Aber Sarrazins Thesen sind scheinbar nicht nur in Deutschland umstritten. Am Montag war es wieder so weit. Ein Club deutscher Studenten, die „German Society“, hatte Sarrazin an die „London School of Economics“ geladen. Mit von der Partie waren der Publizist Henryk M. Broder und der Journalist Hellmuth Karasek.

Diesmal sollte der Volkswirt die Frage beantworten, wohin sich Deutschland bewegt, wohin man marschiert. Seine möglichen Antworten sind in Deutschland hinlänglich bekannt und wurden bereits breit diskutiert. Die hatten sich scheinbar im Vorfeld auch bis nach London rum gesprochen. Denn dort sorgten sie noch vor Beginn der Veranstaltung für einen Eklat.

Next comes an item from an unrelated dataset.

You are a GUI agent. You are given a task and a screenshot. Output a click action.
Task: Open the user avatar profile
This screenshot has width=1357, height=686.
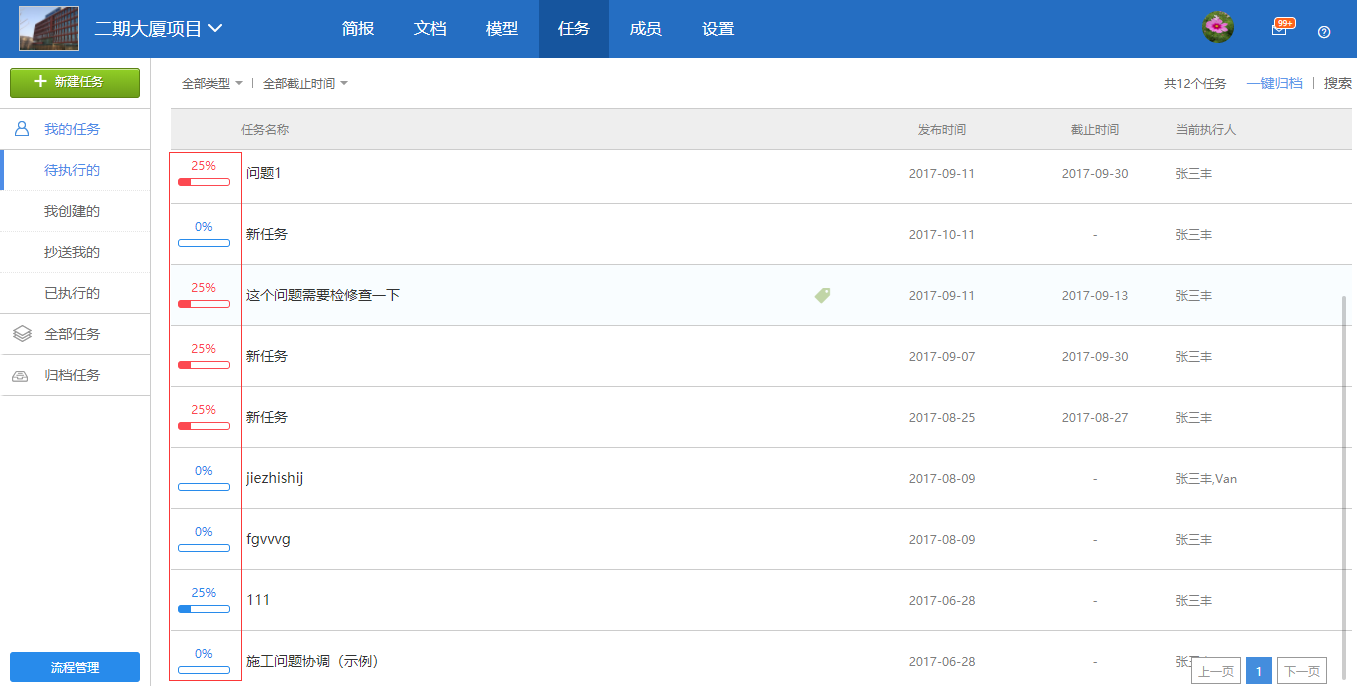(x=1217, y=28)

Erzürnte Studenten verwehrtem dem Gastredner den Zutritt zum Veranstaltungsort. Aus Sicherheitsgründen zog man es vor, in den Konferenzraum eines benachbarten Hotels zu ziehen. Als die Veranstaltung mit einer Stunde Verspätung begann, flogen gleich wieder die sprichwörtlichen Fetzen. Ein aufgeregter, junger Mann beschimpfte die anwesenden Diskussionsteilnehmer als Faschisten.

Wie bekannt wurde, reagierte Sarrazin gelassen.